In RGGW and Commissioner of Taxation  AATA 238, the taxpayer was a 50% partner in a partnership established to develop a shopping centre in suburban Sydney. As a result of poor performance, the partnership was placed in administration and the taxpayer claimed that his share of tax losses incurred by the partnership during the years 1990 to 1995 was in excess of $25 million. As a consequence, during the years 1996 to 2003, the taxpayer lodged tax returns applying the partnership’s tax losses so the tax liability that would otherwise have arisen to the taxpayer in each of those years was extinguished.
The issues considered by the AAT were whether the taxpayer could access the tax losses through satisfaction of the continuity ownership test (COT), or alternatively, the same business test (SBT). When considering the changes to the COT and SBT over the relevant period, and the complex family corporate structure which the taxpayer was involved in, the AAT found that neither tests could be satisfied. In summary, the AAT found that:
for the income years 1996 and 1997, the COT test is found is section 80A of the ITAA36 . The requirement for each of those income years is that the same people have the requisite level of beneficial ownership throughout the income year as throughout the loss years. Evidence, which included a share sale agreement dated December 1994, indicated that the position immediately before, and immediately after, the share sale agreement was substantially differently to the position five and a half years earlier, when the 1990 financial years commenced.
for the income years 1998 and 1999, the COT test is found is section 165-12 of the ITAA97, which requires that the continuity ownership must be established not only for the loss year and the income year but in all the intervening years as well.

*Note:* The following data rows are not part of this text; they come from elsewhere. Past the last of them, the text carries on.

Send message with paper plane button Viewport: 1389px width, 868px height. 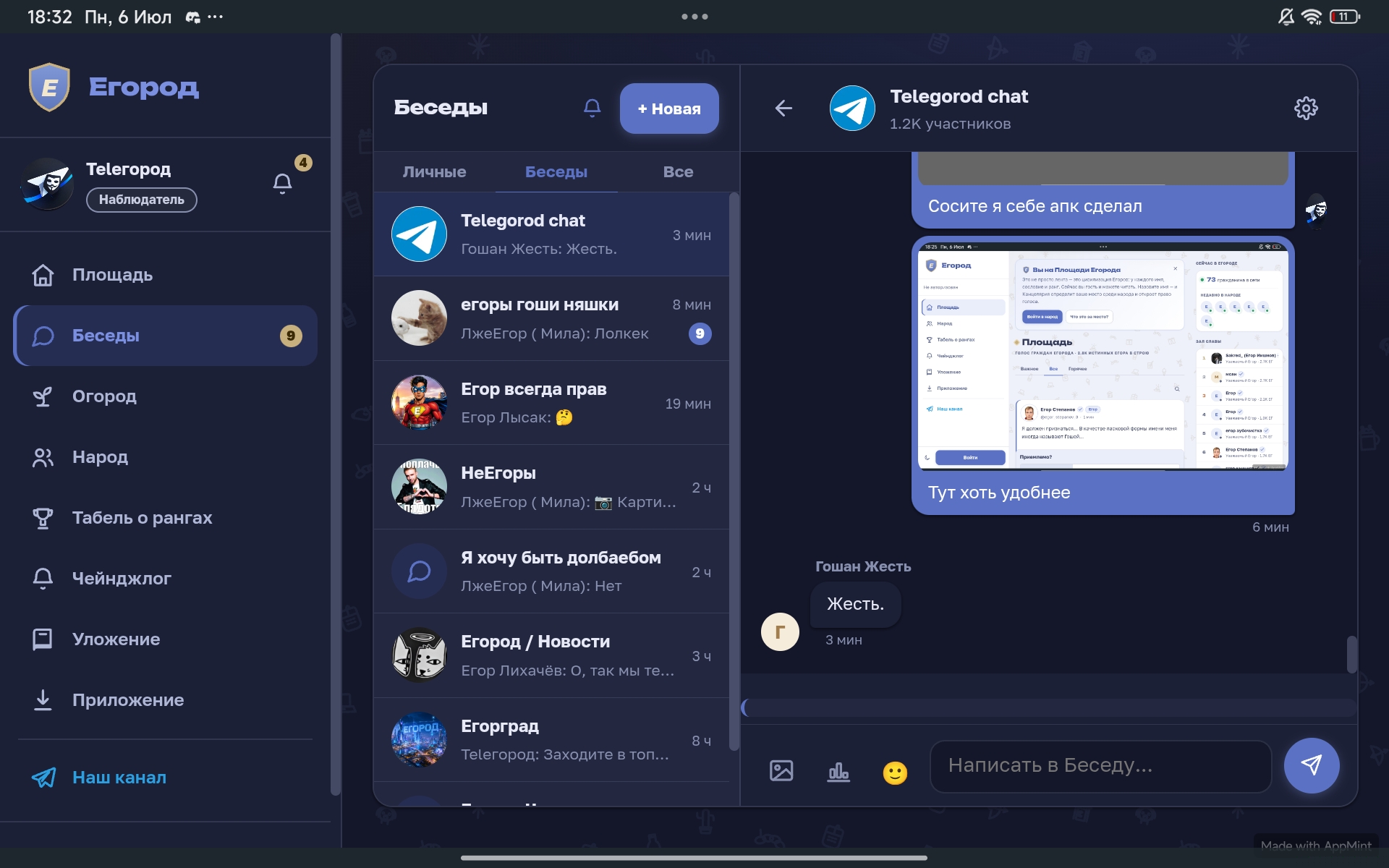pyautogui.click(x=1312, y=765)
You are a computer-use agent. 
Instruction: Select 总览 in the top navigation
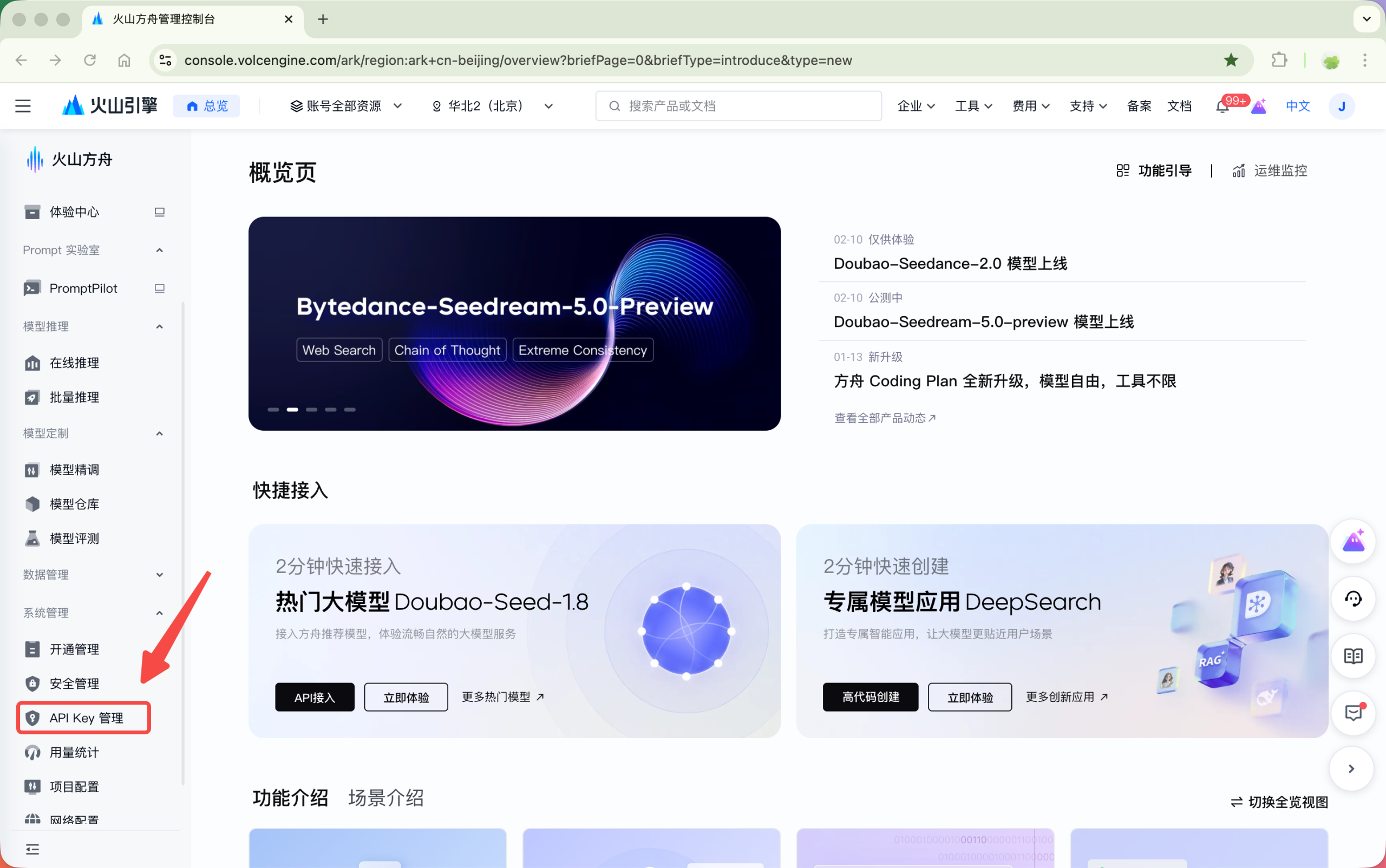[x=207, y=106]
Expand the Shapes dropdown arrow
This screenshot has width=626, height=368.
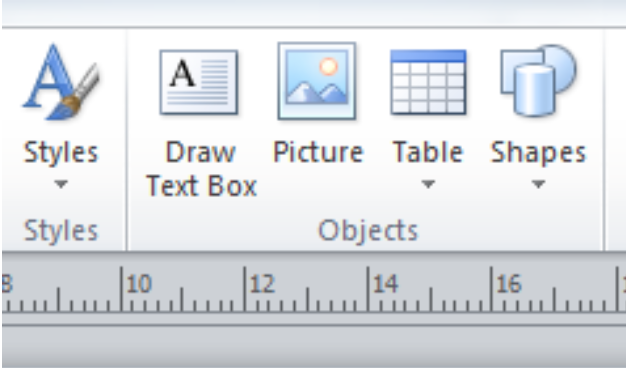pos(538,184)
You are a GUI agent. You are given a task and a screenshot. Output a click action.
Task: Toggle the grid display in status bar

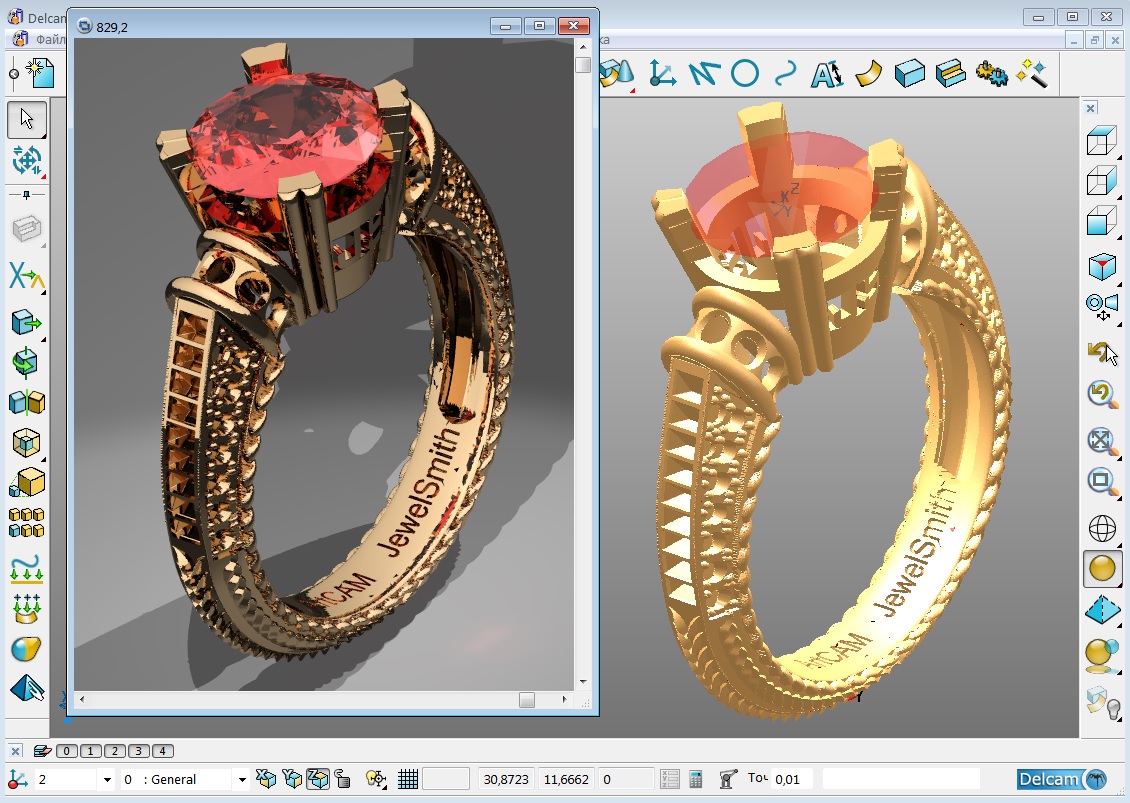pos(408,779)

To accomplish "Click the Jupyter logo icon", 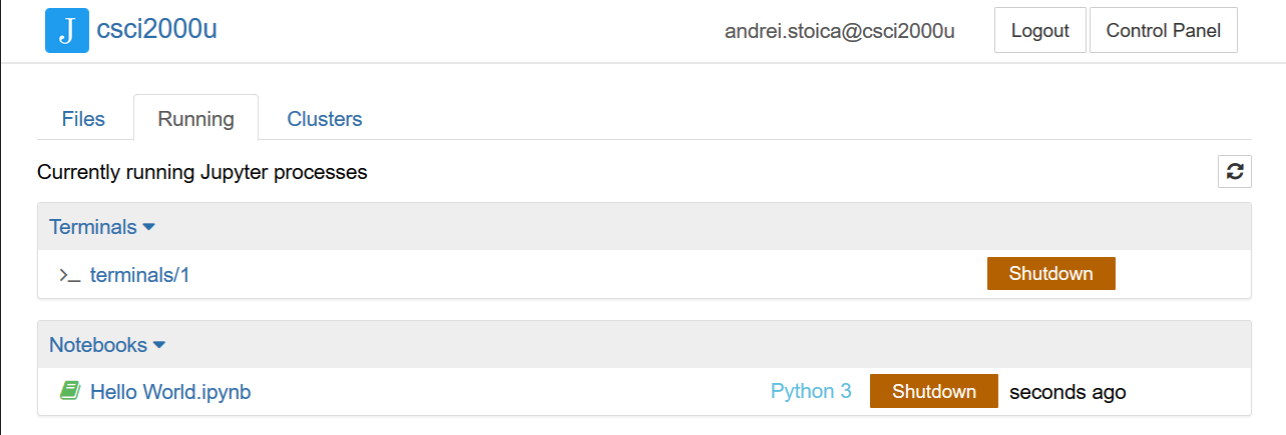I will pos(67,30).
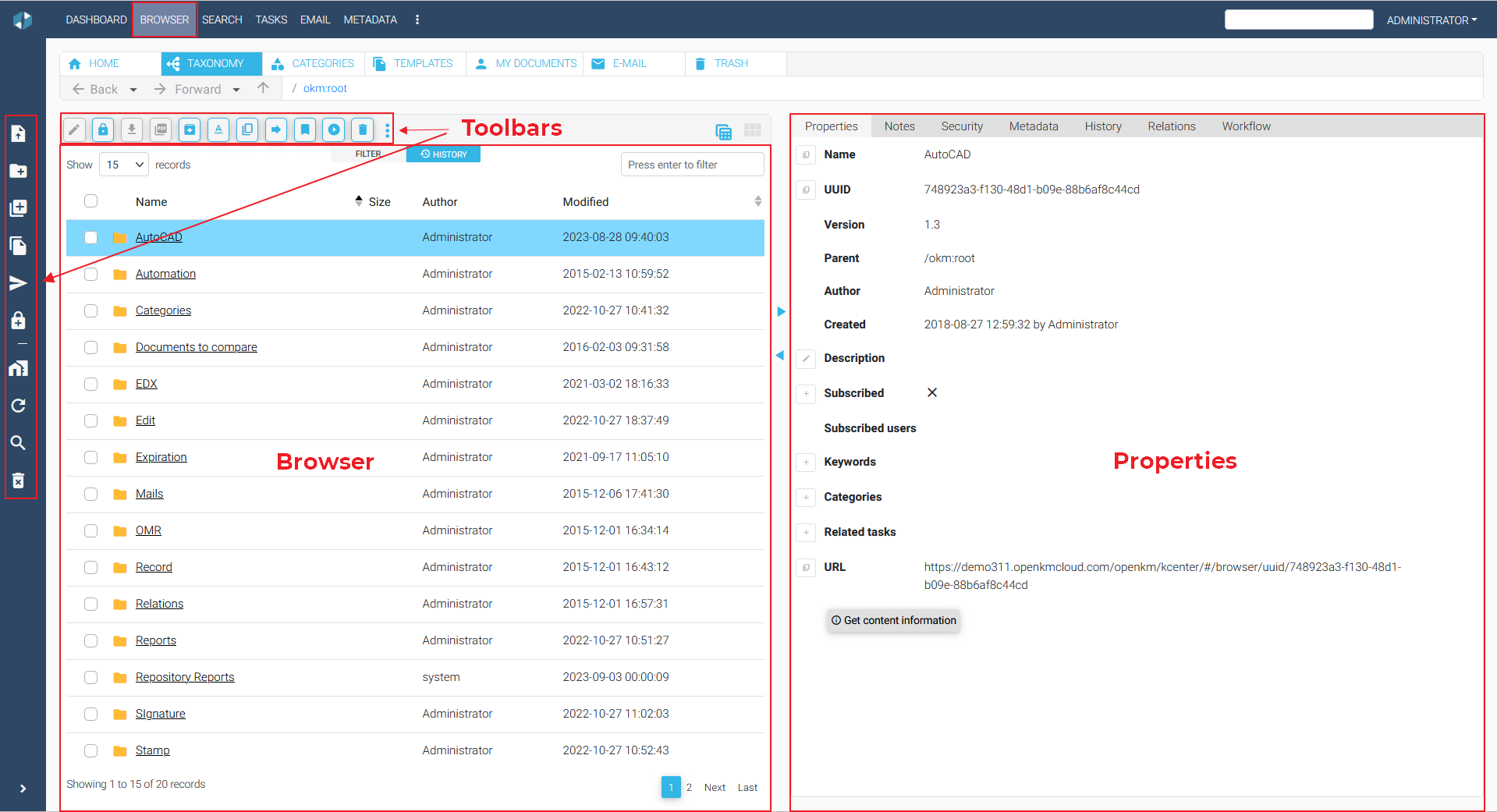Image resolution: width=1497 pixels, height=812 pixels.
Task: Tick the checkbox for Automation folder
Action: (x=91, y=274)
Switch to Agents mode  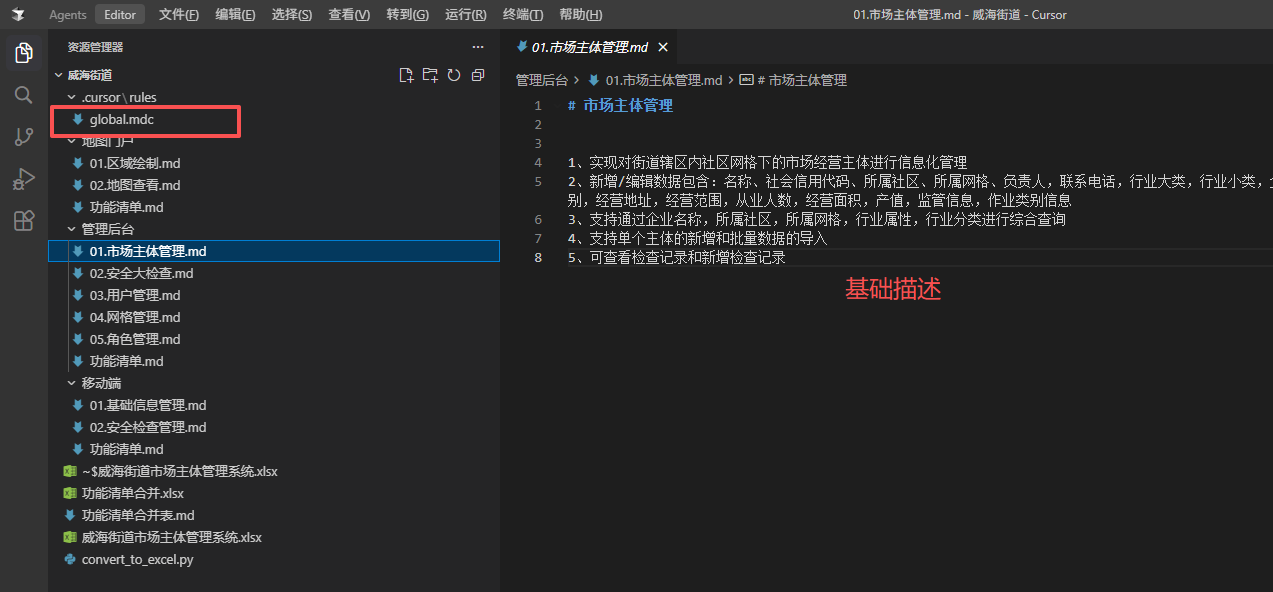68,15
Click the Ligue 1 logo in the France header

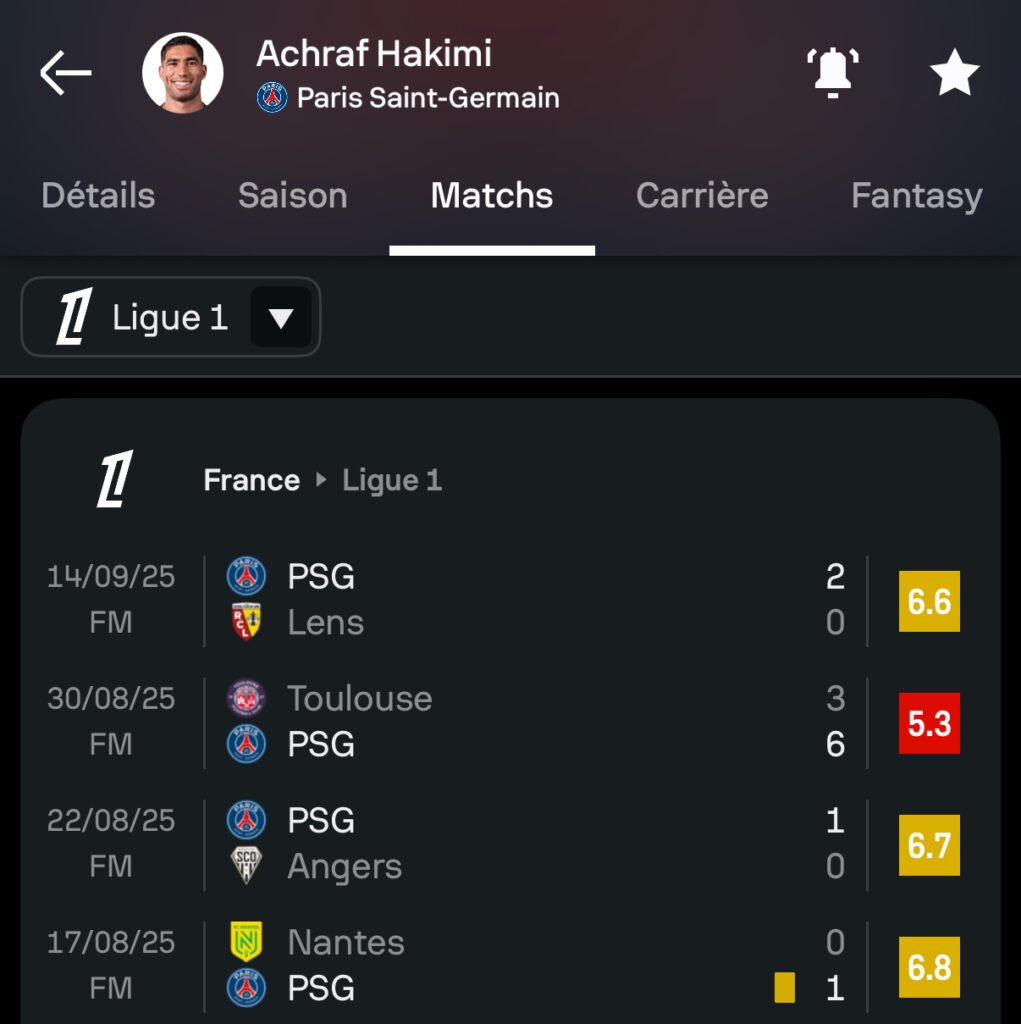(115, 479)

The AAT found that supporting documentation to substantiate the taxpayer’s allegation was “strikingly absent” and that a case put forward in support of such substantial tax losses “should be supported by more than assertions and broad-brush submissions”.
for the income years 2000 to 2003, the COT test is also found in section 165-12 of the ITAA97, but subject to a requirement in section 165-165, which states that when tracing ownership from the loss year to the income year, interests cannot be taken into account unless they are ‘exactly the same interests and beneficially owned by the same persons’. For this group of income years, availability of the COT was promptly dismissed by the AAT, as interests held during the loss years were fundamentally different from interests held in any of the 2000 to 2003 income years.
the taxpayer also failed to satisfy the SBT stated in section 165-13 of the ITAA. Under this provision, a taxpayer satisfies the SBT if, throughout the SBT period (the income year in which the tax loss is to be claimed), the taxpayer carried on the same business as it carried in immediately before the SBT period. The AAT did not accept the taxpayer’s allegations that its pre-1996 business was a business of ‘investment’. The AAT understood that a more accurate characterisation of its pre-1996 business is a ‘business of property development’, whereas the post-1995 business is accurately described as ‘investing in units in a trust’.
When considering the different penalty regimes covering the relevant years, the AAT held that the correct method of calculating the penalty was that the 80% reduction in relation to the taxpayer’s voluntary disclosure should be applied to the tax shortfall amount that included the 20% uplift. The 20% uplift was applied by the Commissioner for each of the 1997 to 2003 years as a result of the taxpayer’s recklessness as to the operation of taxation law.
The decision is an important reminder to taxpayers to ensure that relevant supporting documentation is in place when accessing tax losses.